What this task involves —
Among the entries below, one line contains "Task: Click the red -28 points CTR badge" and another contains "This screenshot has height=569, width=790.". Transcribe those two lines and every line between them, exactly.

Input —

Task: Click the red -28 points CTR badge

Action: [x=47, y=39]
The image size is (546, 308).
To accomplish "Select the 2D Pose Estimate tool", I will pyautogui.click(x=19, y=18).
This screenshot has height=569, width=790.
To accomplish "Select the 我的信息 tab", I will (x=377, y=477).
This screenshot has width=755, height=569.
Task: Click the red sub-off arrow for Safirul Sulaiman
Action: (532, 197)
* * *
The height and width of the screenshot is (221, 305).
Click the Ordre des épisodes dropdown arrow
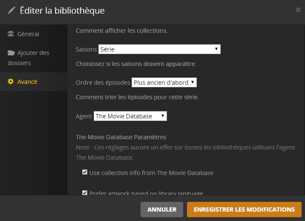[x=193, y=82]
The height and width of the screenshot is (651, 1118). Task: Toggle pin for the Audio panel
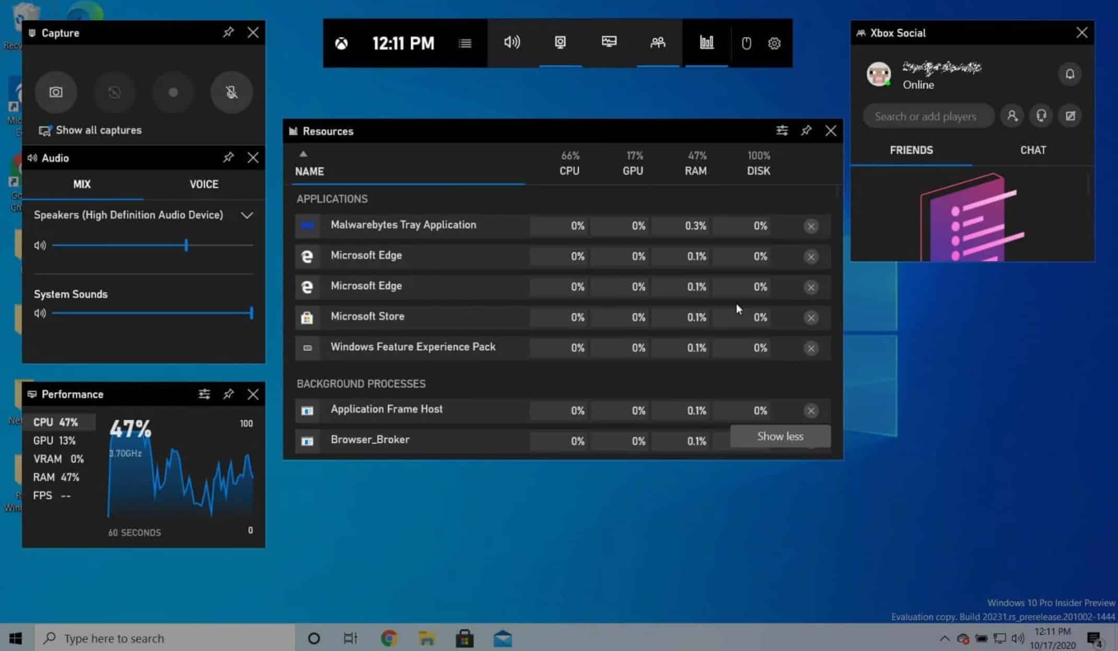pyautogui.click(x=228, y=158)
---
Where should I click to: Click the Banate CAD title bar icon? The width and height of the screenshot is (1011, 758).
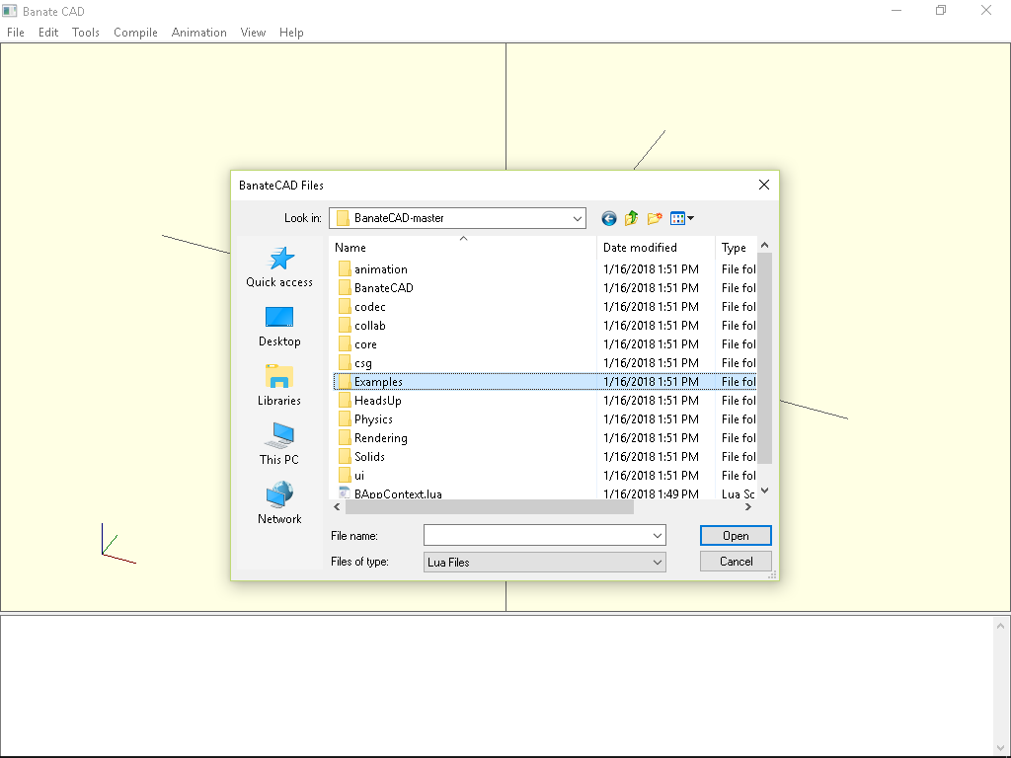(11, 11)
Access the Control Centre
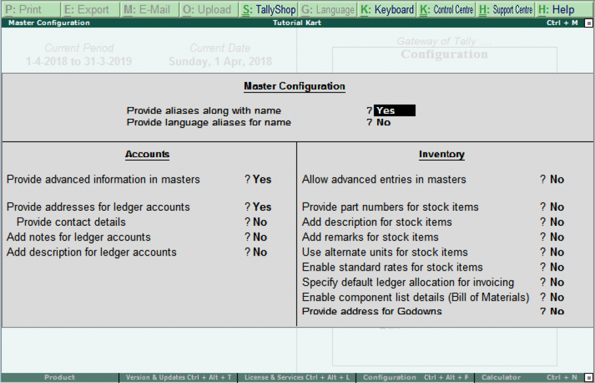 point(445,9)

Written response —
Task: Click the red -28 points CTR badge

Action: [x=47, y=39]
The image size is (546, 308).
To accomplish "Select the 2D Pose Estimate tool", I will pyautogui.click(x=19, y=18).
This screenshot has height=569, width=790.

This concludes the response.